━━━ Selected extract
I’d watch my friends in Class H, the top group, the smart ones, the ones I wanted to be with, not just for the challenge, but for the craic. I wasn’t in that group, but I wanted to be. And wanting it was enough to make me work harder than most. I’d go home and spend double the time on the same work, determined to make it. I always believed I could.
By the time I finished school, I was still hiding my dyslexia well. But everything changed at 18 when I had my son. Suddenly, I had a new reason to push harder. He became my driving force.
Even as a child, after losing my dad at nine, I knew I wanted to be a nurse. I didn’t know how I’d get there, especially with my learning difficulties, but I knew I would. I felt something had been missed in his care, and I wanted to do better for others.
Thanks to age-based entry routes, not grades, I found a loophole into higher education. I scraped through that first year, just barely passing. But when I was interviewed for nursing, I got in. My passion spoke louder than any academic record.
━━━━━━
━━━ Record set
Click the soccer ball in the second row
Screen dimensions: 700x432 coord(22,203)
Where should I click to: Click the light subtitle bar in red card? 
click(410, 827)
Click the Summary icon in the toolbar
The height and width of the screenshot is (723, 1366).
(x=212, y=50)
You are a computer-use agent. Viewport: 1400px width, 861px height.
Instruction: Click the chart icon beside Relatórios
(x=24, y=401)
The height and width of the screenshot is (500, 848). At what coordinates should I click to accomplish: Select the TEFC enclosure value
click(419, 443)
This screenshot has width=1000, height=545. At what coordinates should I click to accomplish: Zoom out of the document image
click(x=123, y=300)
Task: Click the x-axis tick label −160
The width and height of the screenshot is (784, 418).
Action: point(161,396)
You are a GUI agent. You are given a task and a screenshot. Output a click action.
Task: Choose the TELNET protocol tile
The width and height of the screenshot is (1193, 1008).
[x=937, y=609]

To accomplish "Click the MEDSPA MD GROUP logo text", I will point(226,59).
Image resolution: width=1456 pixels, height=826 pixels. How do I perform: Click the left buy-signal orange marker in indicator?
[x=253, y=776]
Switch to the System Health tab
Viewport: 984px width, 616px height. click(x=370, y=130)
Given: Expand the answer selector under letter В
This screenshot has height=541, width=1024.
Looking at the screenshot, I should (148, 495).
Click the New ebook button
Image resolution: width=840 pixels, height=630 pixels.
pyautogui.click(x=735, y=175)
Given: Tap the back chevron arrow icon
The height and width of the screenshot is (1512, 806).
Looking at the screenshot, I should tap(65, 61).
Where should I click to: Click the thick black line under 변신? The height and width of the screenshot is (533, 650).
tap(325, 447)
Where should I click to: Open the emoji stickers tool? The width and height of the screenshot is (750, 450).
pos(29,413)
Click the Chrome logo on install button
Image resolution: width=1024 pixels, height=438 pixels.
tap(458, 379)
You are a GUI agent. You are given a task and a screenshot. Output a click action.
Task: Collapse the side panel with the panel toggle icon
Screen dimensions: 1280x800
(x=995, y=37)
━━━━━━
● **Exercise directions**
In the personal account about dyslexia and nursing, list every phrase the writer uses to describe the friends in Class H. The records come from a different source than the text.

● **Problem solution**
- the top group
- the smart ones
- the ones I wanted to be with